Bomb in Spain marks start of Eta campaign

Basque terror group Eta returned to the offensive today, killing two policemen and critically injuring another in a car bomb attack in northern Spain.

Bomb in Spain marks start of Eta campaign

Basque terror group Eta returned to the offensive today, killing two policemen and critically injuring another in a car bomb attack in northern Spain.

The first blast attributed to the separatist in nearly four months shattered windows and set cars ablaze in the town of Sanguesa in Navarra province. Five civilian passers-by were injured.

“ETA has murdered once again,” Deputy Prime Minister Mariano Rajoy said in Madrid, vowing to use “all means at our disposal” to fight the group and politicians linked to it.

In response to the attack, Prime Minister Jose Maria Aznar called off a trip to St Petersburg, where he was to have taken part in a Russia-EU summit.

Eta, seeking an independent homeland straddling north-west Spain and south-west France often uses car bombs in its campaign to blast Madrid into agreeing to its demands. It has killed more than 800 people since the late 1960s.

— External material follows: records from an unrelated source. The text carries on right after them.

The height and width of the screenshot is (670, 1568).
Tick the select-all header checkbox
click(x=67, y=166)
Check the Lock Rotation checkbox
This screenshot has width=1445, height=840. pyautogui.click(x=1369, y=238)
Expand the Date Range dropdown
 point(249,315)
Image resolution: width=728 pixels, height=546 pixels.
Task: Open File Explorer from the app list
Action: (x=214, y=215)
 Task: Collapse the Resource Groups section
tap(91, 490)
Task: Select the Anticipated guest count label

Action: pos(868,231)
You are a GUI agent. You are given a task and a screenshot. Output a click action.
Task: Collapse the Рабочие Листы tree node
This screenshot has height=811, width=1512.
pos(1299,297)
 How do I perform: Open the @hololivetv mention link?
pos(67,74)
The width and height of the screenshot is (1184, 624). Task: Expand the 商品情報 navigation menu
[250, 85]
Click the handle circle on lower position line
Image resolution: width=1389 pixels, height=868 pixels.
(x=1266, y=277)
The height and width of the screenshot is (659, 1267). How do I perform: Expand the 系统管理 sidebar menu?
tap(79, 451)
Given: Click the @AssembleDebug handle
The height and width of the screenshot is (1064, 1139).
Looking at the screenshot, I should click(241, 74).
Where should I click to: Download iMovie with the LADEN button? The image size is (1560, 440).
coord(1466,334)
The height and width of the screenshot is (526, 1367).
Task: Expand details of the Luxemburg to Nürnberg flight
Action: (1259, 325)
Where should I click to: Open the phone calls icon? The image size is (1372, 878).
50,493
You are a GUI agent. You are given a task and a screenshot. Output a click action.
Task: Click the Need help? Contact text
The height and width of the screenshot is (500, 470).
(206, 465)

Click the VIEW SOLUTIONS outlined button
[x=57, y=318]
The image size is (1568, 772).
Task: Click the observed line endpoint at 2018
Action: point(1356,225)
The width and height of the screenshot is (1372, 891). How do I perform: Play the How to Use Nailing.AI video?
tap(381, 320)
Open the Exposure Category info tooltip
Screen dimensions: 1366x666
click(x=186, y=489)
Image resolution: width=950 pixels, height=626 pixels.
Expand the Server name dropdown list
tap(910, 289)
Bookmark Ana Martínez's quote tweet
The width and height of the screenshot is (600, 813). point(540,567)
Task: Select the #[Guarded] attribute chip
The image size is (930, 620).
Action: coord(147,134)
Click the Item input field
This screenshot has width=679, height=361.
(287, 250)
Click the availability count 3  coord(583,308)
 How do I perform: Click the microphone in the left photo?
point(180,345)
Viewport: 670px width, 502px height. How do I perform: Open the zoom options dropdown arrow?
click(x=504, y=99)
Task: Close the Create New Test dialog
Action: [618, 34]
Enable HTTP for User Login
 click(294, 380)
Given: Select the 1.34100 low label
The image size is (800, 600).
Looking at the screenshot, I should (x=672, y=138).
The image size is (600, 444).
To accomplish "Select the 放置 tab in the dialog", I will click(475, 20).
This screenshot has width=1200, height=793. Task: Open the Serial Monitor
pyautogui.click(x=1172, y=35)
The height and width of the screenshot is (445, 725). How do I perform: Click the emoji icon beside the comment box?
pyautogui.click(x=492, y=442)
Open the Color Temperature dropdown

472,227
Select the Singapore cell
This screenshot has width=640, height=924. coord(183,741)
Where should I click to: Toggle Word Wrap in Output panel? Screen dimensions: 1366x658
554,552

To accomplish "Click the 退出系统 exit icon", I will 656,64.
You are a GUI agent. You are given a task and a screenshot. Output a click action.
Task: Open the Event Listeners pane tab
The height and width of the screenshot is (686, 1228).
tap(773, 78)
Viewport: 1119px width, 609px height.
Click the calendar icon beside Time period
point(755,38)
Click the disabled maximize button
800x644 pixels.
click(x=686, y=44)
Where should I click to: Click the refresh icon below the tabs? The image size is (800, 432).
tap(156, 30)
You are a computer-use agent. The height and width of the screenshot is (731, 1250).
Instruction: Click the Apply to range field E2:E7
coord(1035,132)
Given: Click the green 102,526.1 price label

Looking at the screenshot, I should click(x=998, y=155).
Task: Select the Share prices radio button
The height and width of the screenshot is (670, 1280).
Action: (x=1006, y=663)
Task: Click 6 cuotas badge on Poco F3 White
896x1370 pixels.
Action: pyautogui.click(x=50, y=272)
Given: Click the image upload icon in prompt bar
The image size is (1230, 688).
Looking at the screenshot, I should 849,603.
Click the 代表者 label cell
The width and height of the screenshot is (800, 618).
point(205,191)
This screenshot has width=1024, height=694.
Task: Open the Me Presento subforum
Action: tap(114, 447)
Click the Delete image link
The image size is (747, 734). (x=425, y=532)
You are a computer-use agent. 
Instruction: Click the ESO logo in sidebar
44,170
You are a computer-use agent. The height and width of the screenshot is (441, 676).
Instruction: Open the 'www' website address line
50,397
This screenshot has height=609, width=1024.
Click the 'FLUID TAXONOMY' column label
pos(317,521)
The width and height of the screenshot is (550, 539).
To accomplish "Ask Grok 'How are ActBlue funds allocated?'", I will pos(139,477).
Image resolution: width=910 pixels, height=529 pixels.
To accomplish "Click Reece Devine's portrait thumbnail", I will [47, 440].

In today’s attack the policemen had entered a local government building to do administrative chores.

When they came out and got into their Citroen car, a bomb attached to its underside detonated, said Miguel Sanz, the Interior Ministry’s top official in Navarra.

The attackers used four to six pounds of high explosive, he said.

An employee in the building said the blast was so powerful it shook the edifice and felt like an earthquake.

Police officers Bonifacio Martin Hernando, 56, and Julian Envit Luna, 54, were killed. A colleague was left critically injured and had both legs amputated

The explosion came five days after Basque local elections in which hundreds of pro-independence candidates allegedly linked to Eta’s outlawed political wing were barred from running.

There was no immediate claim of responsibility for the bombing.

Navarra borders the troubled Basque region and is home to many Basque nationalists. Sanguesa is 20 miles south-east of the regional capital, Pamplona.

The last attack blamed on Eta was the February shooting of a police chief in the Basque town of Andoiain, home to many supporters of the banned Basque party Batasuna.

The pause in violence had led to speculation that Eta might be observing a truce like the one it called in 1998. But two weeks ago hooded men calling themselves members of Eta appeared in a video broadcast on Basque TV and said the group’s fight continued.